A Peaceful Mushroom Wellington
Without beef, what might happen to the ubiquitous British Sunday roast? Perhaps the pinnacle of British cuisine, no traditional roast would be complete without a cut of beef or a wellington—meat wrapped in pastry and duxelles. However, rather than offering you a recipe for a traditional beef wellington, I’d like to give you a recipe for my new favourite wellington, which is far more peaceful and has absolutely nothing to do with the increasingly hostile AUSUK deal.
- 300g pastry – homemade or otherwise!
- Egg wash
- Baking parchment
- A blender or hand blender
For the filling
- 1 large butternut squash – use what you like but the more cylindrical kind works best.
For the pate
- 200 g mushrooms
- 2 small shallots
- Big garlic clove
- Rosemary, thyme, fennel and tarragon
- 50g handful of chopped dates
- 50g hazelnuts
- 50g oats
- 100g creme fraiche (I use oat/vegan creme fraiche and it works way better than dairy creme fraiche—not only for the planet, but it’s a little sweeter!)

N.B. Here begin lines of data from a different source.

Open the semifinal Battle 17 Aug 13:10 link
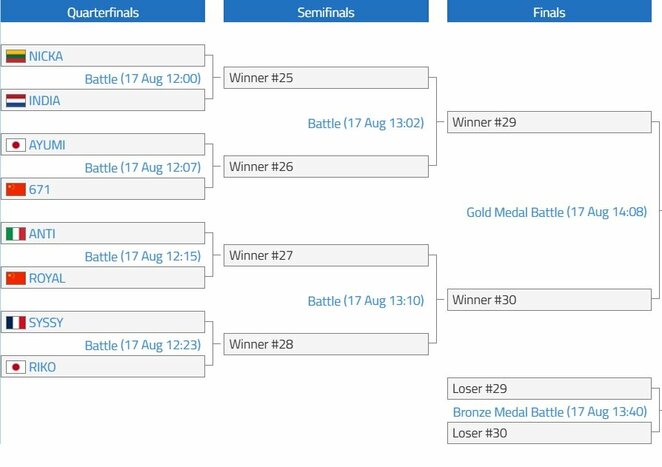 pyautogui.click(x=366, y=301)
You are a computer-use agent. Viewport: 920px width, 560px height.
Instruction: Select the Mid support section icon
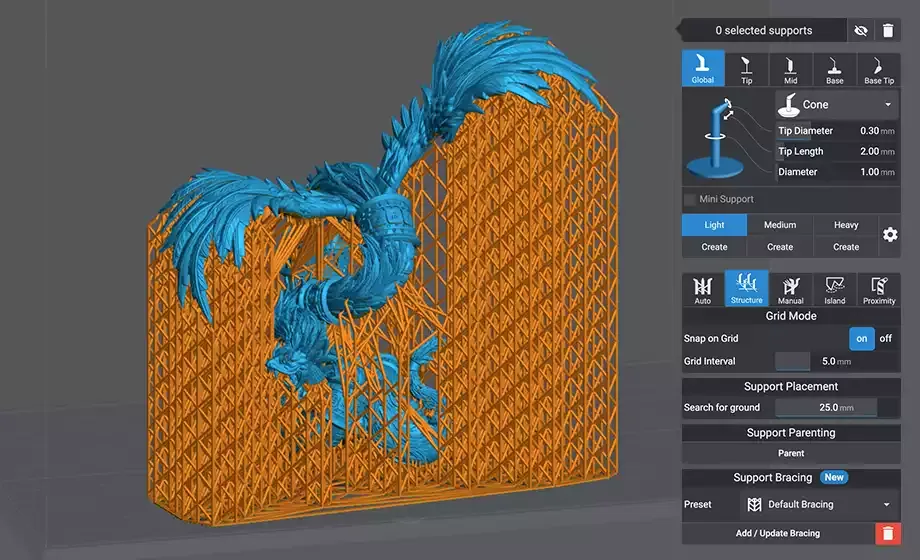[790, 70]
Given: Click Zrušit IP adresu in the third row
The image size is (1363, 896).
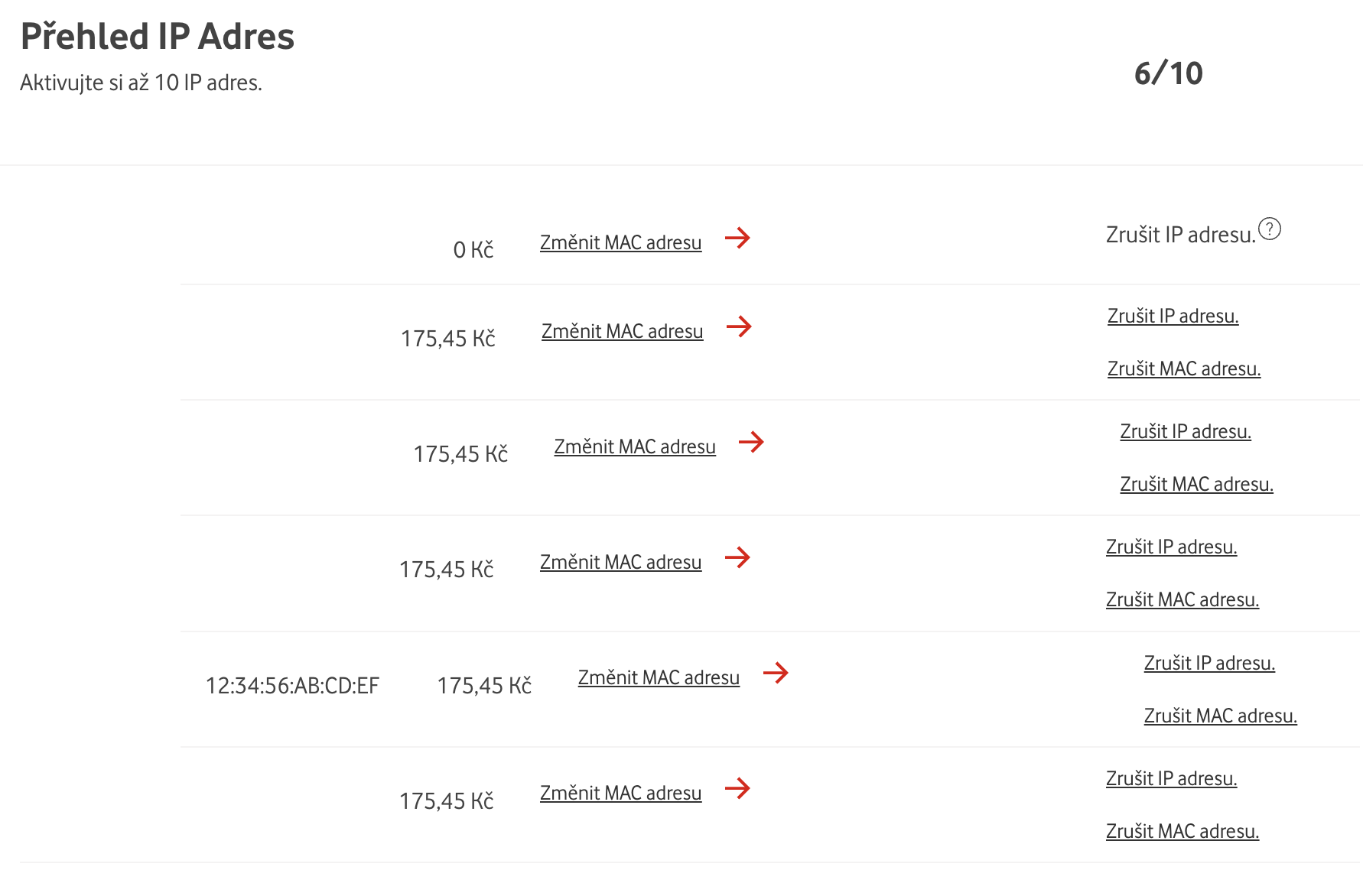Looking at the screenshot, I should pyautogui.click(x=1185, y=431).
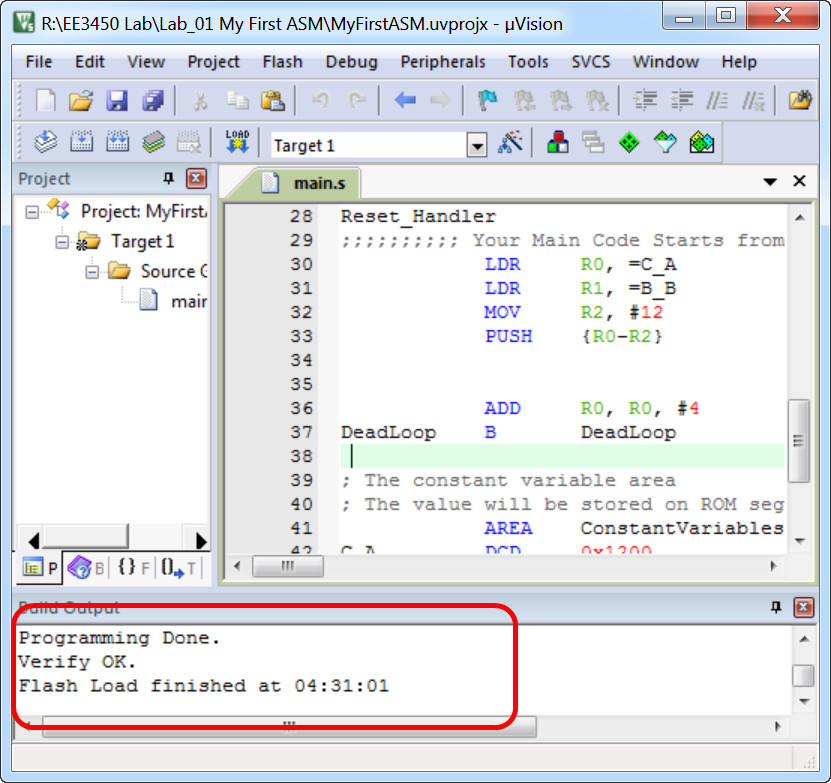Image resolution: width=831 pixels, height=783 pixels.
Task: Click the Translate current file icon
Action: (46, 143)
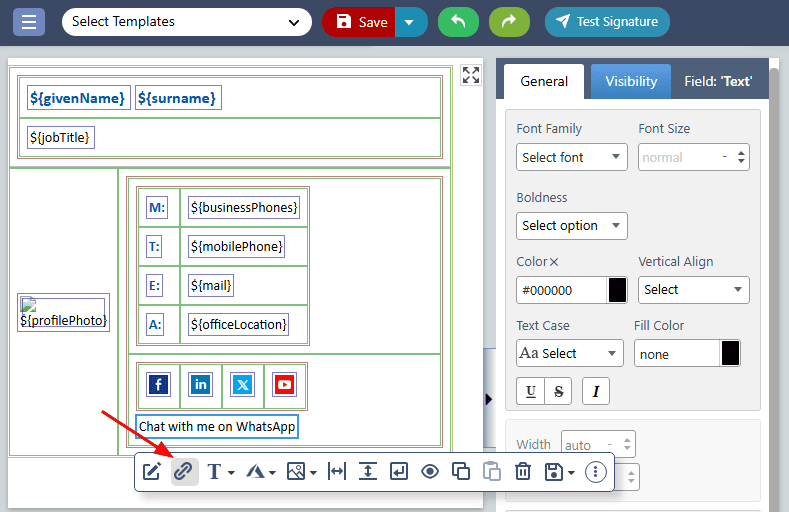Click the edit pencil icon in floating toolbar
Viewport: 789px width, 512px height.
point(152,471)
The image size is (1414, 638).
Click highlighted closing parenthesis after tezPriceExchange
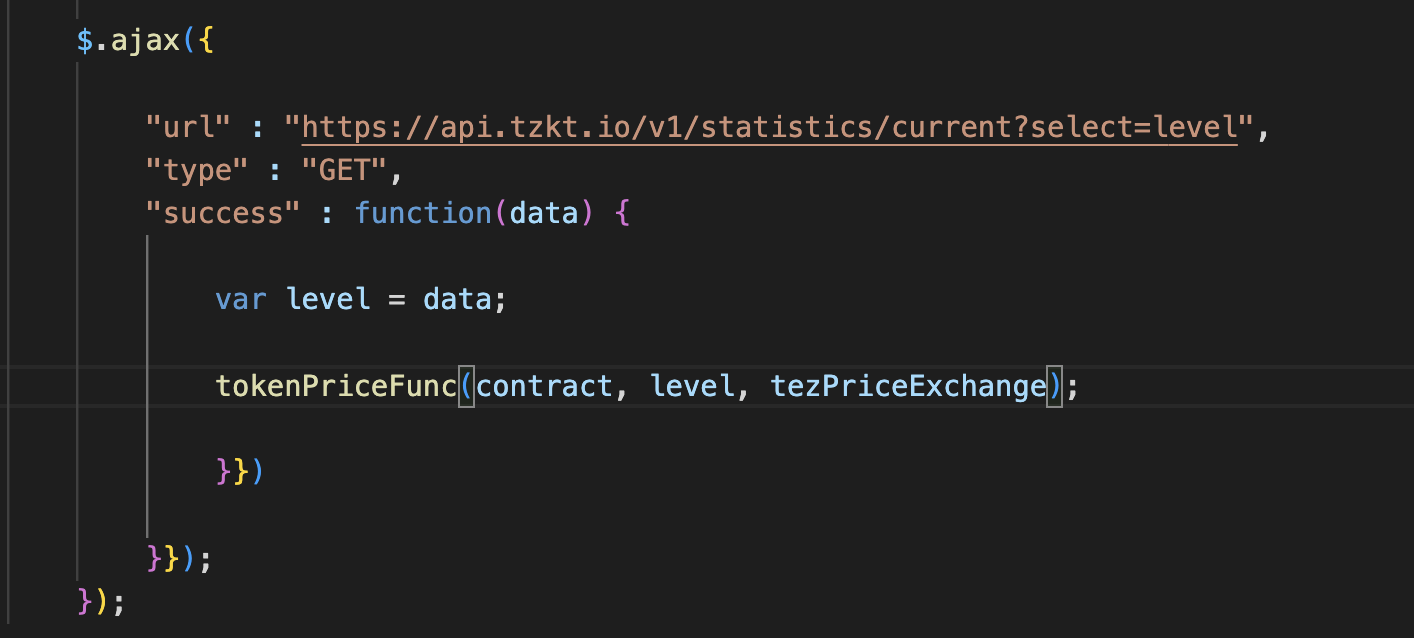click(1054, 386)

- Salt and pepper to taste
- Cut up a large butternut squash length ways, take out the seeds and remove the skin.
- Roast for about 25-35 mins at 200 degrees until they are soft but still firm in the middle. Let it cool.
- Fry mushrooms, shallots and garlic on a medium heat for about 10 minutes until cooked thoroughly. Let them cool, then add the mushrooms, shallots and garlic to a blender along with all the other ingredients.
- Blitz – you don’t want it too smooth, it still needs to be a bit chunky.
- Lay a piece of baking parchment on a baking tray, then lay pastry lengthways on top of the parchment. Spread the mushroom pate generously.
- Stick the two parts of the butternut ends together to make half a cylinder, then lay on top of the pastry/mushroom layer. Roll the pastry as tightly as you can over the butternut, sealing the ends so that you can’t see any of the filling.
7. Traditionally, wellingtons are decorated with a lattice pattern, so decorate accordingly, egg wash and bake for 30 minutes at 170oC so that the pastry is golden brown.